The city removed the spray-painted swastikas from the Community Spirit Monument sign the weekend following Thanksgiving. The sign describes the purpose of the monument, which includes a gazebo and benches covered with 2,000 tiles handmade by community members. The sign proclaims, “WE ARE ALL ONE!” and tiles carry messages such as “No hate here, just love.”

DeVries told the Daily Inter Lake this vandalism is “destructive” and “extremely hurtful.”

“It strikes fear,” she added. “Even if you don’t see it, it makes people fearful.”

She also reiterated the Nazi iconography has a strong impact for local members of the Jewish community and other minority groups. “It’s seen as destructive, but the full impact of that hate symbol is not felt in the community,” she said.

However, she also said the vandalism presents an opportunity for the community “to use that to speak out against that activity.”

She explained that data gathered through the Montana Human Rights Network suggests incidents of hate speech should not be ignored. Instead, a positive and unified response from the community reaffirming the values of diversity and inclusion may be the best way to quash white supremacist activity, based on other incidents in the state and across the country.

“The data shows if you don’t speak out against white supremacist activity, it can take root and grow,” DeVries noted. Ignoring this activity can lead communities to be overrun by hate groups.
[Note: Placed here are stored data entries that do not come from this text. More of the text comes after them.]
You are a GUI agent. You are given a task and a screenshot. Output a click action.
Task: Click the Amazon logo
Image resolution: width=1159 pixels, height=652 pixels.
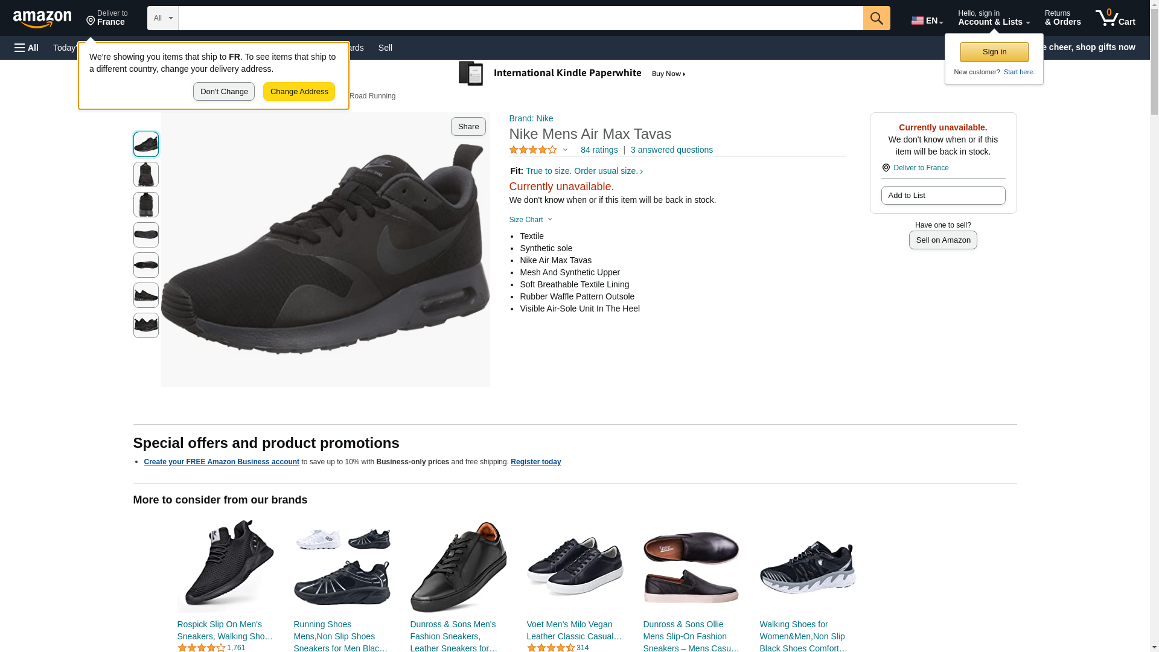click(42, 19)
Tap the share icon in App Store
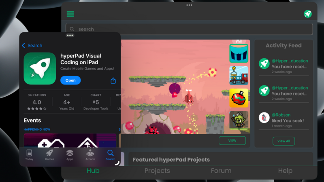 tap(113, 80)
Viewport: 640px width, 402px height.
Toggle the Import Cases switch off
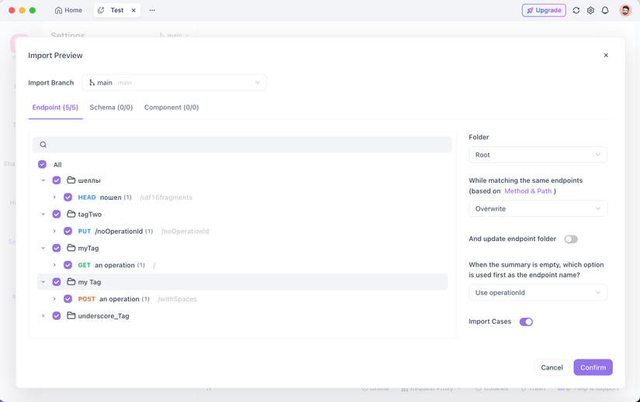pyautogui.click(x=526, y=322)
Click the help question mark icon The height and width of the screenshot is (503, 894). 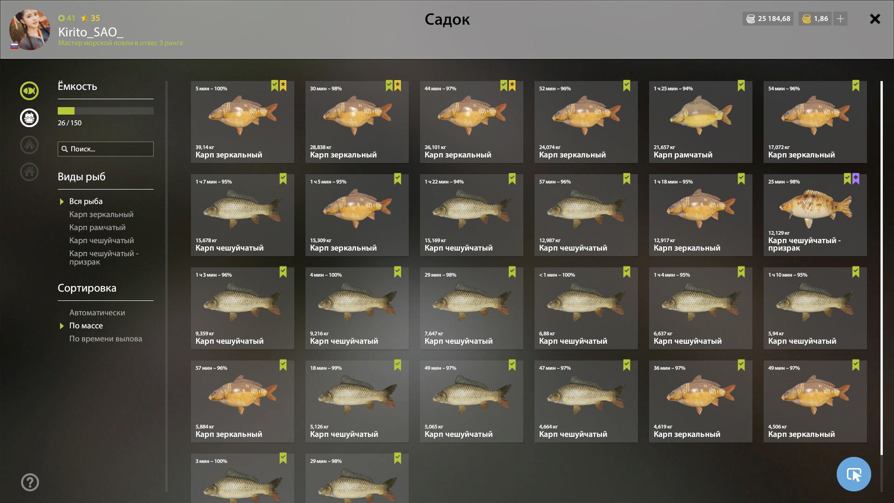coord(30,482)
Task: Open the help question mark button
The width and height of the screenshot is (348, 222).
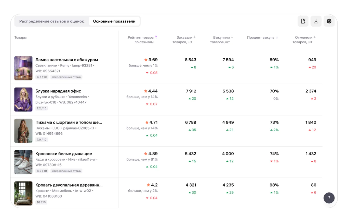Action: coord(329,198)
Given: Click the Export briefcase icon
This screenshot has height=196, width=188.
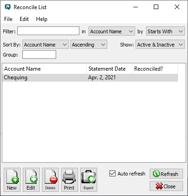Looking at the screenshot, I should pyautogui.click(x=89, y=180).
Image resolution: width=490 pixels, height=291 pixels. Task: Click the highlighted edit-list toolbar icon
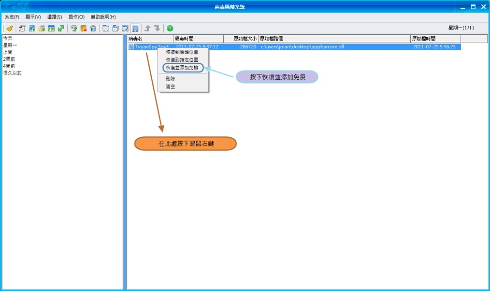134,28
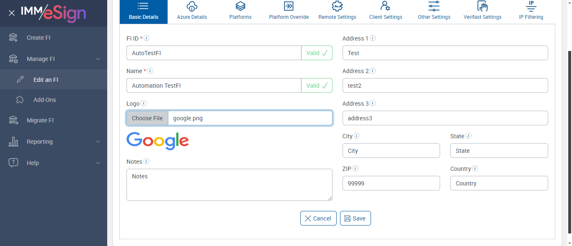This screenshot has height=246, width=572.
Task: Click the info icon next to Logo
Action: [x=144, y=103]
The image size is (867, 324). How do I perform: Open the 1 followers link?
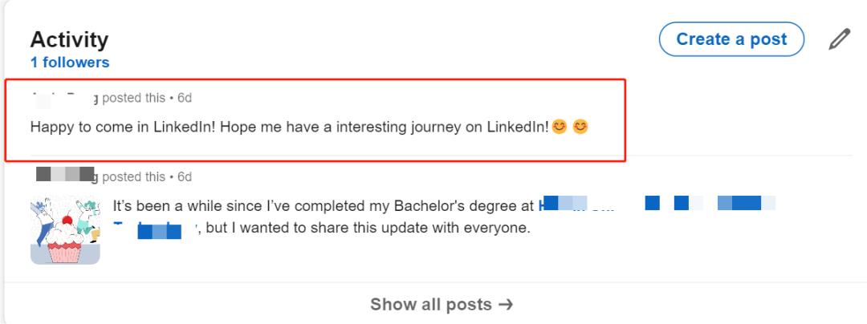(x=69, y=63)
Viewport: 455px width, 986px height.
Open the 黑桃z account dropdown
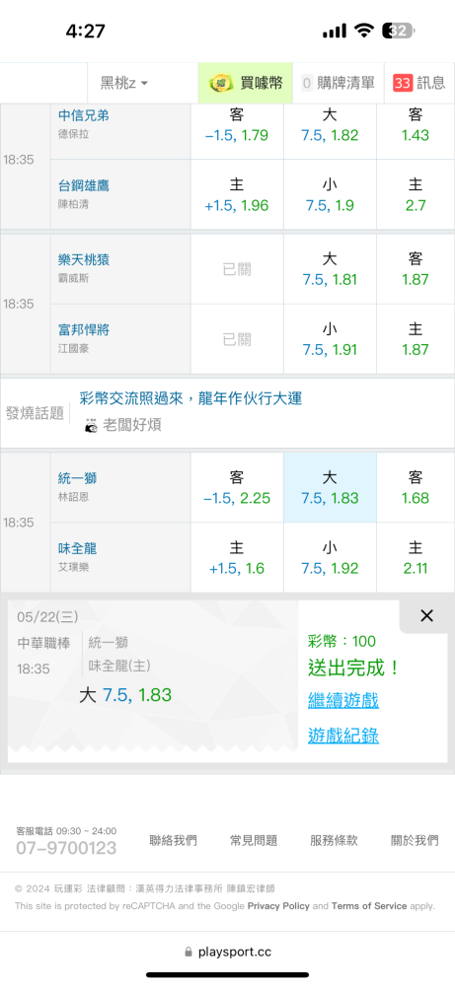(x=124, y=83)
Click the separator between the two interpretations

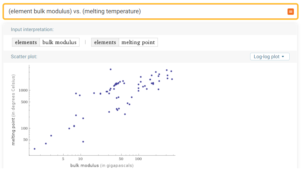coord(85,42)
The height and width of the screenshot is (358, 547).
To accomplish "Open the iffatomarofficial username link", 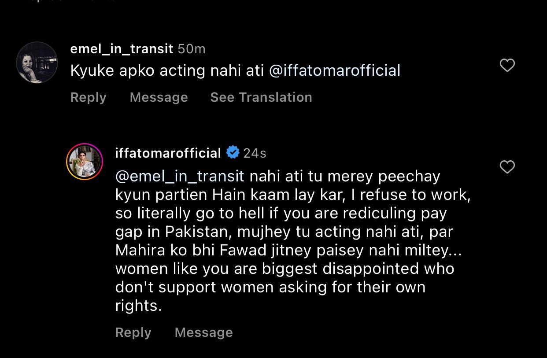I will pos(168,153).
She pointed to the city of Charlottesville, Virginia, the site of a white supremacist demonstration that left one protester dead in 2017, as an example of a community that allowed white supremacy to flourish because of a “live and let live” attitude.

DeVries said an emphasis on “neighborliness, kindness and acceptance” is often the best response to incidents of hate speech.

“Only towns that have pushed back and communities that had pulled together have overcome it,” she said, referring specifically to the “militia movement” in which white supremacist militias attempted to infiltrate Montana towns in the 1980s.

“That’s the accepted practice now,” DeVries reiterated. “You don’t look away.”

DeVries also spoke to the Kalispell City Council about the need for a communications system that includes the city, law enforcement and community members, to develop a “more coordinated, unified response” to events like this.

“It helps with backing off rumors; it holds the community together and it gives them a direction to go in,” she explained. She said there are plans to follow up on this system with City Manager Doug Russell and Police Chief Doug Overman.

She also shared tools people in the community can use if they encounter hate speech. The Montana Human Rights Group has a five-step Rapid Response Guide that steps people through what to do if they experience hate incidents, which can be found here: https://mhrn.org/publications/fact%20sheets%20and%20adivsories/HateIncidentRapid-ResponseGuide.pdf

They also have an online reporting form where people can anonymously document these incidents, available here: https://mhrn.org/reportingform/

DeVries said she felt the information was “positively received” by the Kalispell council. She thanked Mayor Mark Johnson for his statement regarding the vandalism at the council’s Oct. 23 meeting, where he said, “The city of Kalispell condemns these actions and wholeheartedly supports our Jewish friends and neighbors every day…the city of Kalispell values, recognizes and includes all citizens without regard to race, color religion, gender, national origin, age, ability, marital status, sexual orientation or political affiliation. We are a stronger community because of the diversity, mutual respect and the human kindness that bonds us together.”

Moving forward, DeVries said Love Lives Here is working with one of the original Community Spirit Monument artists, Kay Lynn, to make repairs to the monument, specifically the destroyed benches. She mentioned the group may ask for volunteers to help with the creation and installation of these pieces.

She said Love Lives Here also aims to identify and combat any future white supremacist activity in the area. “We want to get on top of it so they don’t get the upper hand, so they don’t define Kalispell,” she said. “We don’t want just a few people making a bad name for the whole community.”